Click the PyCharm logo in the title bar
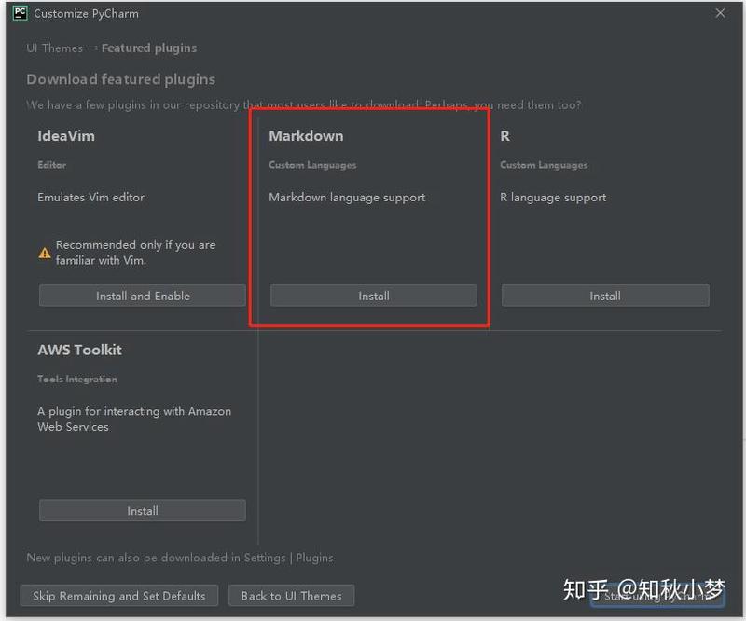This screenshot has width=746, height=621. point(20,13)
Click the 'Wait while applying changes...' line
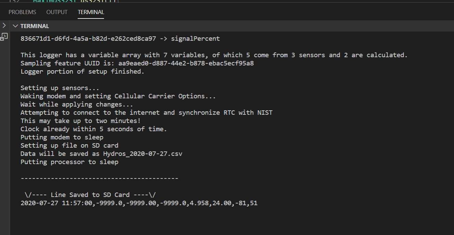 (x=77, y=104)
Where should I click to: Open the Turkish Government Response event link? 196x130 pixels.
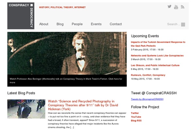click(158, 44)
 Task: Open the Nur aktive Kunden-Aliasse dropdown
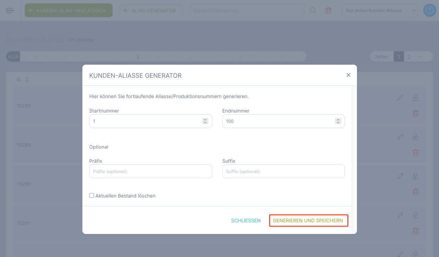(x=380, y=10)
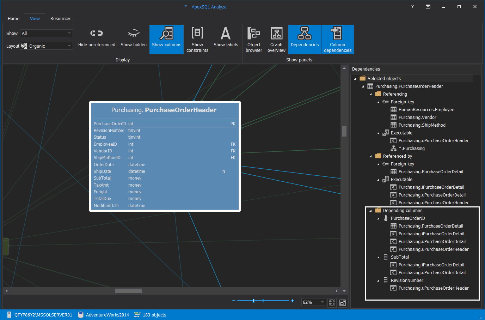
Task: Collapse the Depending columns folder
Action: [x=370, y=211]
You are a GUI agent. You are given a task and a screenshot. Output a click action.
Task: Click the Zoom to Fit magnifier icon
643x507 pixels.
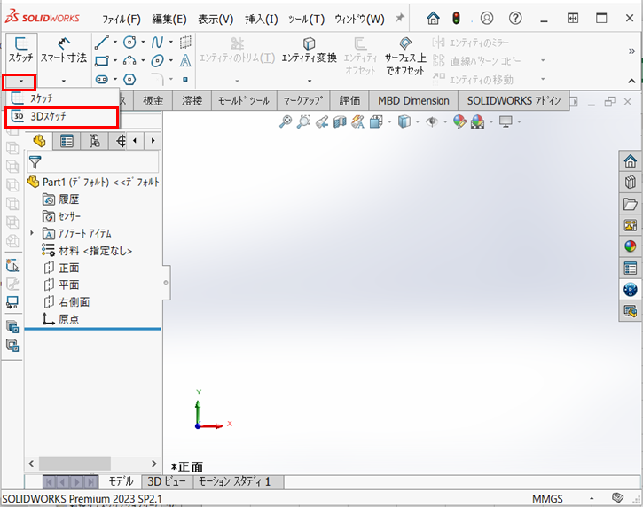[x=286, y=121]
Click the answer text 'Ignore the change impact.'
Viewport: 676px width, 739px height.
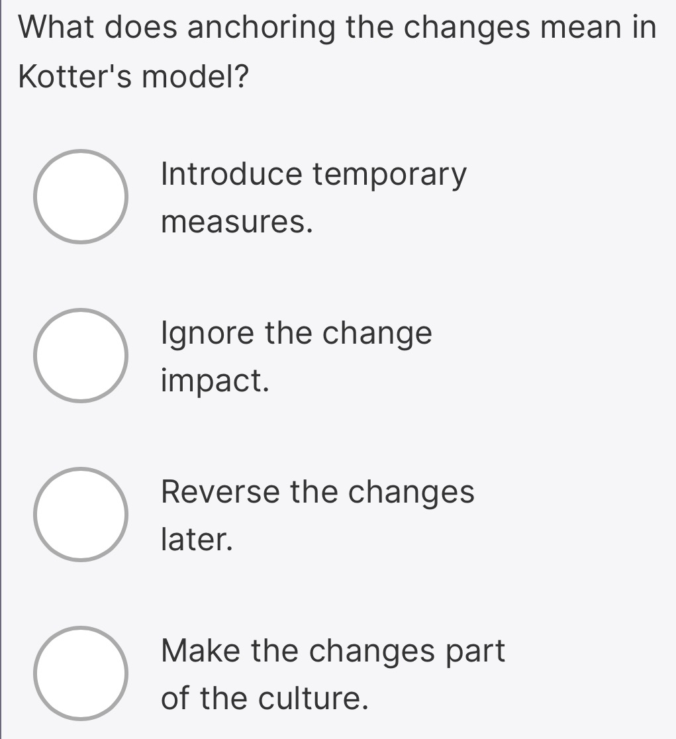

++++

=== AIM OF THE EXERCISE ===
Copy the listing above word for word, line by line. Leave out the pictures.

=== RESPONSE TO THIS TASK ===
Click the PyCharm logo in the title bar
This screenshot has width=746, height=621. point(20,13)
Click the 'Wait while applying changes...' line
 (x=77, y=104)
Where should I click to: Open the Turkish Government Response event link? 196x130 pixels.
click(158, 44)
 Task: Open the Nur aktive Kunden-Aliasse dropdown
(x=380, y=10)
Task: Collapse the Depending columns folder
Action: [x=370, y=211]
You are a GUI agent. You are given a task and a screenshot. Output a click action.
Task: Click the Zoom to Fit magnifier icon
643x507 pixels.
[x=286, y=121]
Click the answer text 'Ignore the change impact.'
Viewport: 676px width, 739px height.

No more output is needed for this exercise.